One of my favorite songs: https://youtu.be/mmdnM-aLEpM
I’ve struggled for several days over what to even write on this post. The reason that I am writing is because it was a rough week, but God showed Himself to be faithful and strong just like He always does. When I come back to reread this post in a few years, I want to be reminded of the character of God and Who He is.
To start off the week, I received a text from Rogers’s mom saying that Grandma Robertson was dying (Roger’s grandma). The last time that I had actually seen Grandma Robertson was when Chandler was about six months old. She lived out in California, which is a bit more than a hop and skip from Maine! Roger has a lot of memories with his grandma as his grandparents visited them often when he was growing up. Roger didn’t sleep well on Monday night as he woke up in the night to read a text that grandma had passed into the arms of her Savior. We talked about many options on Tuesday and looked into flights for Roger to get out to California. However, we didn’t come up with any great ideas or options. The memorial service would be on Saturday, and Garett was going on an all-night teen activity with Roger on Friday night into Saturday morning. Garett was really looking forward to this activity, and the only reason he was being allowed to go is because Roger was also going. Since
the tickets weren’t the only reason Roger wasn’t at peace with going to California, we decided that we would not be able to get out to the memorial service for Grandma. This was a bit hard on Roger as all of his other brothers and older sister were going to be there, but God was clearly not giving us peace.
It was all for the best and in God’s sovereign plan. There were some circumstances that happened in my life in Thursday that were very painful and hurtful to me...not physically, but I sometimes think physical pain might be easier than emotional pain. Words can be hurtful. I needed Roger to be here, and if he had been in California, a lot of emotional decisions might have been made on my part. It was one of those days where I missed the ability to talk to my dad in person. I could’ve called, but it’s not the same. I’m thankful that Roger was able to be my sounding board on Thursday night. On Thursday night, one of my friends, Beka, called from Wisconsin. I haven’t heard from her in a few weeks, and the reason she called was to ask a simple question.

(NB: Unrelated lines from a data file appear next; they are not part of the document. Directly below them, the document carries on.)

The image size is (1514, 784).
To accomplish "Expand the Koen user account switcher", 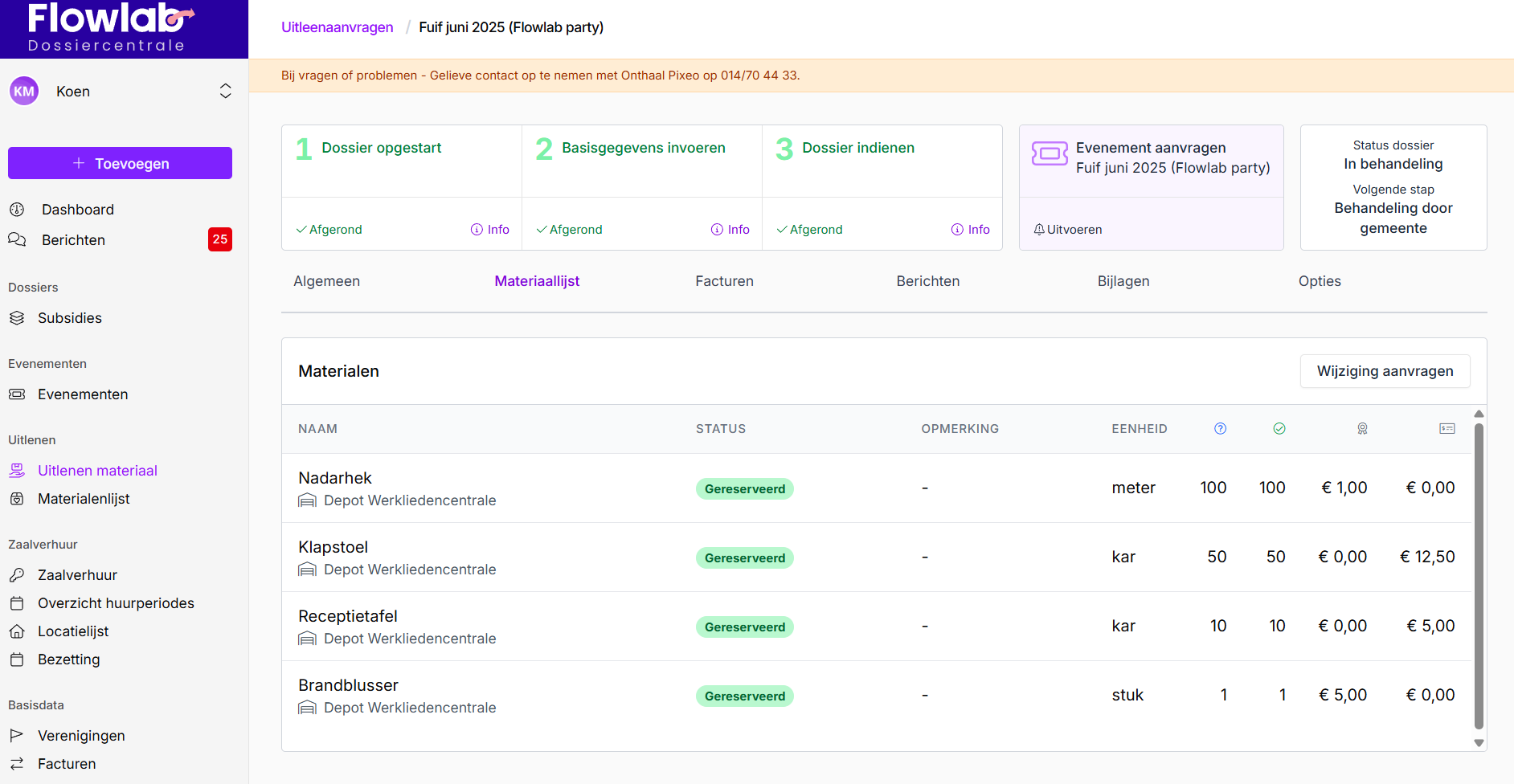I will point(226,92).
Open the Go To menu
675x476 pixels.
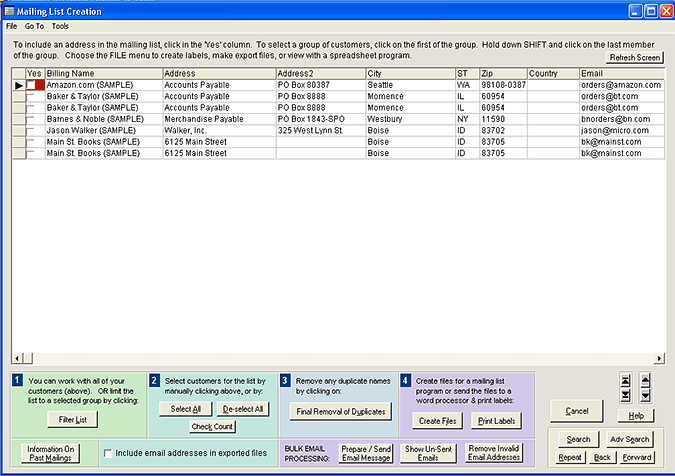(34, 25)
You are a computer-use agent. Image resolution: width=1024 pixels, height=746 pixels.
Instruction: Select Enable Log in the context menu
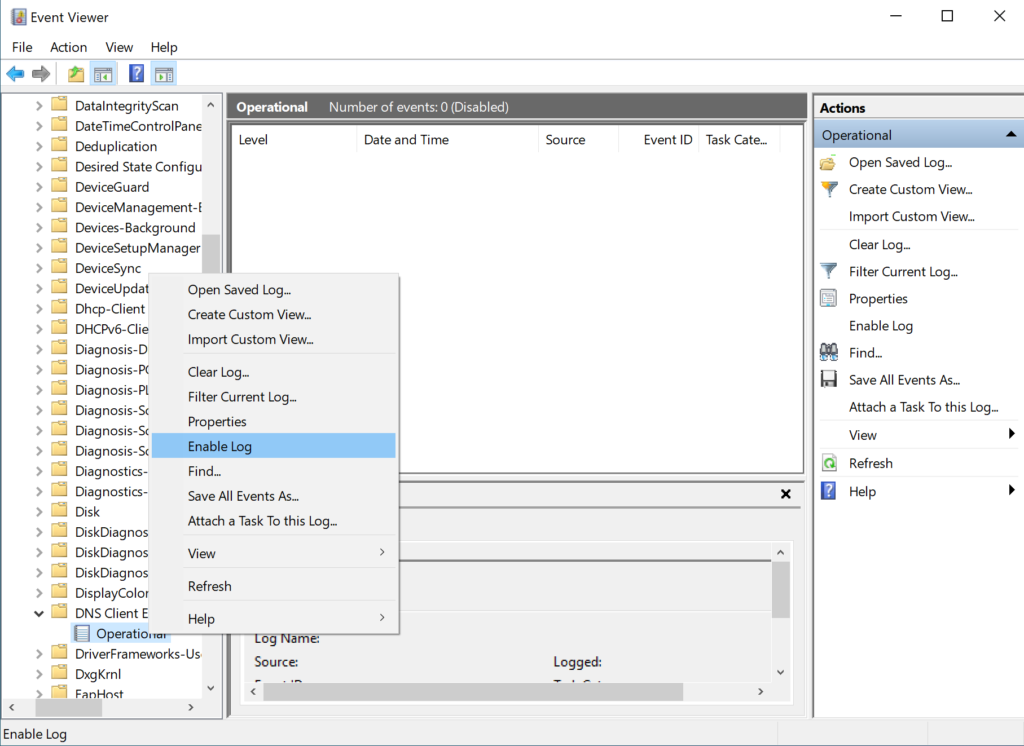[x=222, y=446]
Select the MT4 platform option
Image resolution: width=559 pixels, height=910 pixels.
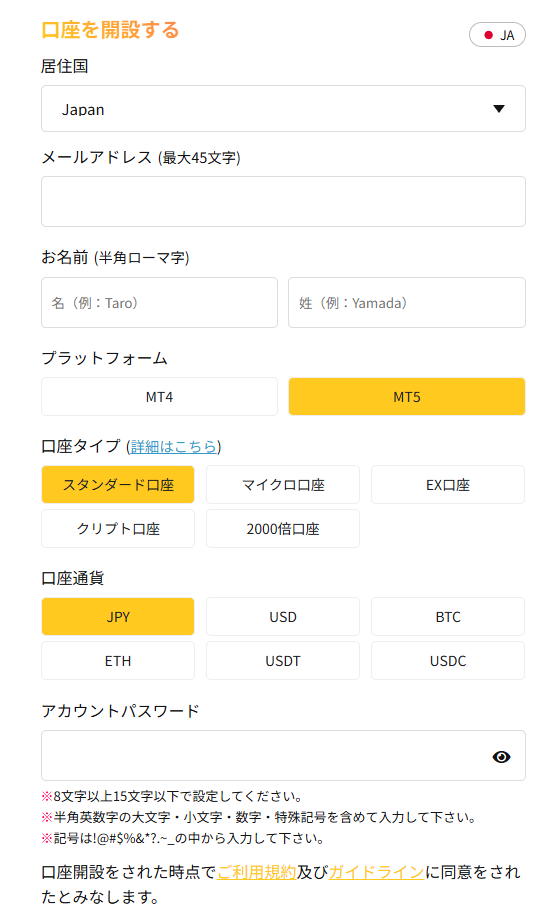click(x=159, y=397)
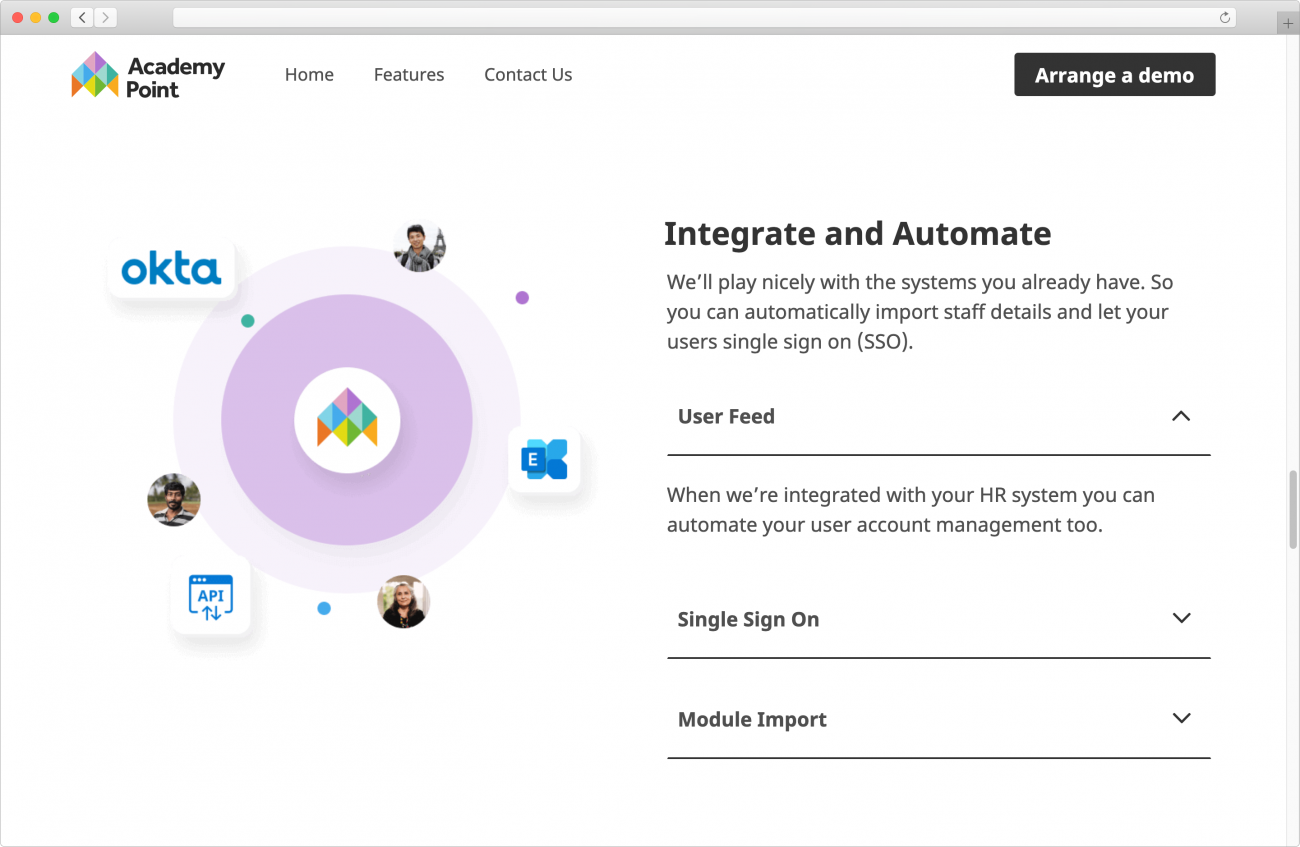The width and height of the screenshot is (1300, 847).
Task: Open the API import icon
Action: (x=211, y=597)
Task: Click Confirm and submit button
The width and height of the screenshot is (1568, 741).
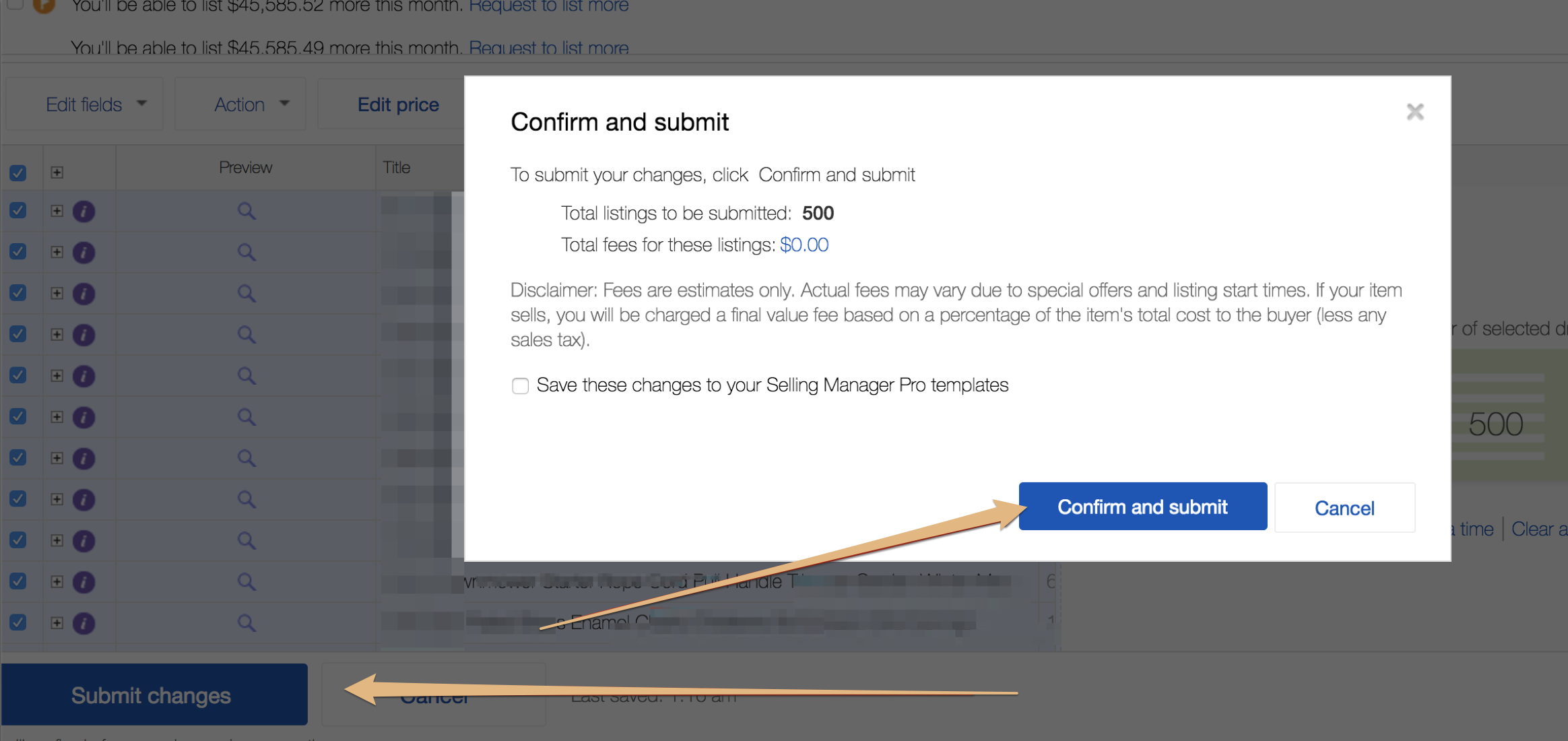Action: pyautogui.click(x=1143, y=507)
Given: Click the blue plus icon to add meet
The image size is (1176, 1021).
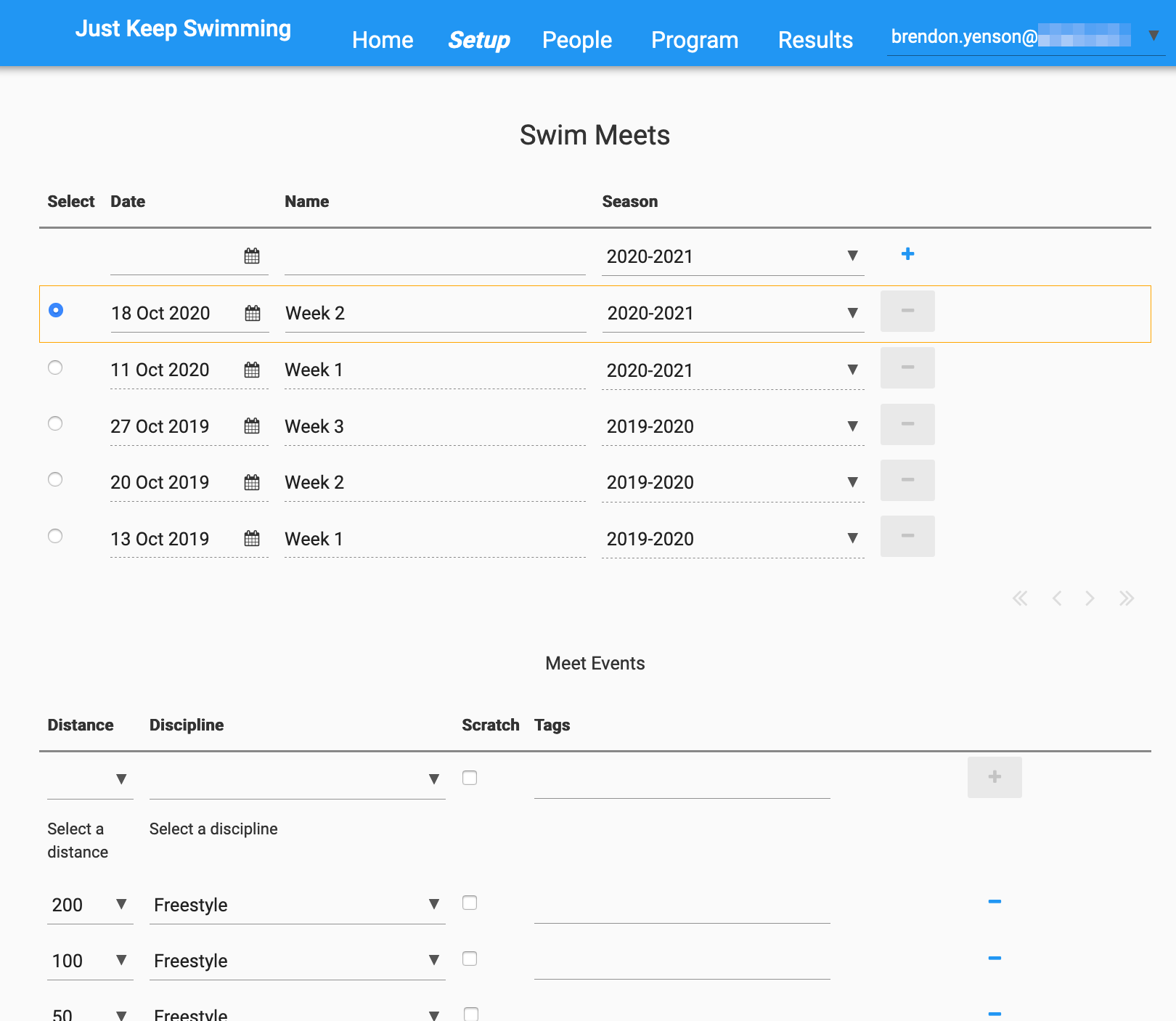Looking at the screenshot, I should (907, 254).
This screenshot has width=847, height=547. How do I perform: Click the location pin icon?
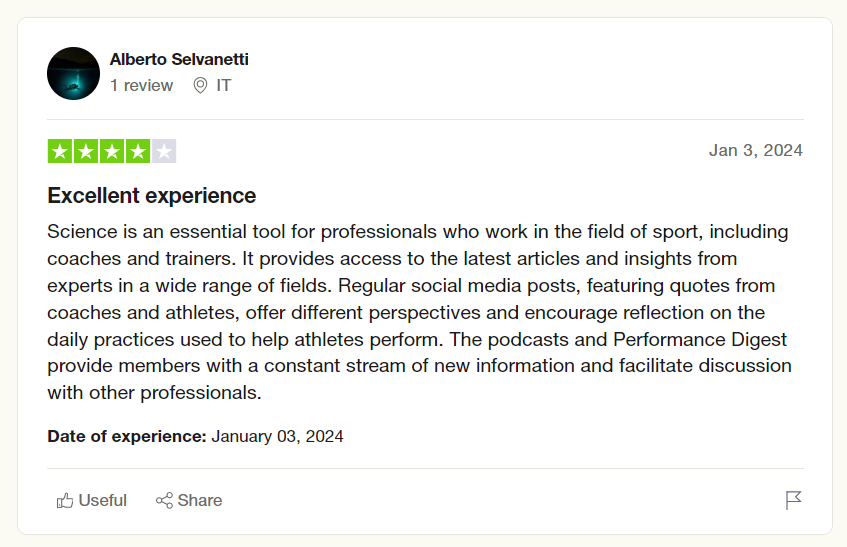coord(200,85)
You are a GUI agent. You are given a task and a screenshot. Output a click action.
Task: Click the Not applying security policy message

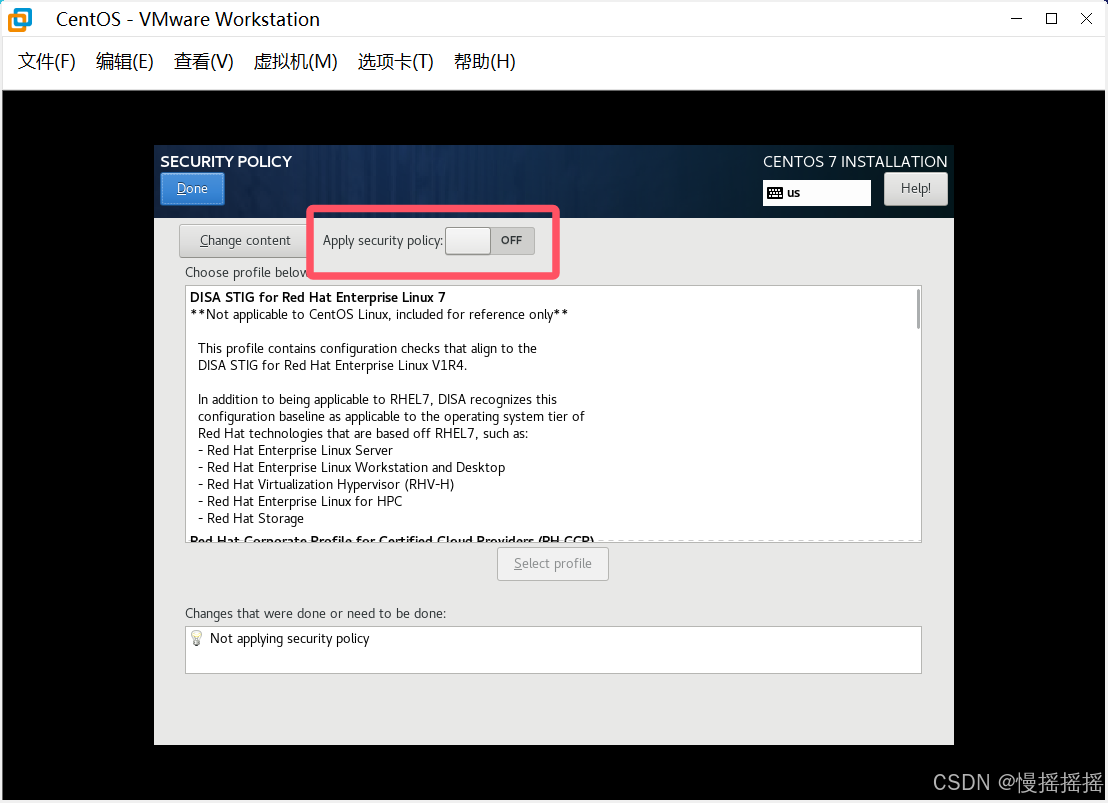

Yet it was a God ordained timed event. She had just been through a similar instance a few months ago, and was able to offer some encouraging words. I’m thankful for God’s love to me. It’s not often that I’m caught completely off guard, but that definitely happened on Thursday.
On Friday morning I found myself fighting tears, fatigue, and emotional instability. Due to weather, Roger had the day off, which was again a detail that God ordained. We were able to talk with our pastor and get some solid, Biblical advice. It was a morning that God worked out so many details to fall into place, that we could only step back in awe and say, “God is at work here”. I’m not at liberty to discuss any details because that would be hurtful to others. I can say that while I’m not exactly happy with the situation or circumstances, I am at peace with the situation.
Isaiah 26:3-4 King James Version (KJV)
3 Thou wilt keep him in perfect peace, whose mind is stayed on thee: because he trusteth in thee.
4 Trust ye in the Lord for ever: for in the Lord Jehovah is everlasting strength:
It was a long week, but God was and is faithful, kind and true. He protects me, watches over me, and continually holds me in his arms. He blessed me with a wonderful husband, whose gifts are discernment and faith. I can be confident in who God created me to be because I know He is with me.
Isaiah 43 King James Version (KJV)
43 But now thus saith the Lord that created thee, O Jacob, and he that formed thee, O Israel, Fear not: for I have redeemed thee, I have called thee by thy name; thou art mine.
2 When thou passest through the waters, I will be with thee; and through the rivers, they shall not overflow thee: when thou walkest through the fire, thou shalt not be burned; neither shall the flame kindle upon thee.
3 For I am the Lord thy God, the Holy One of Israel, thy Saviour: I gave Egypt for thy ransom, Ethiopia and Seba for thee.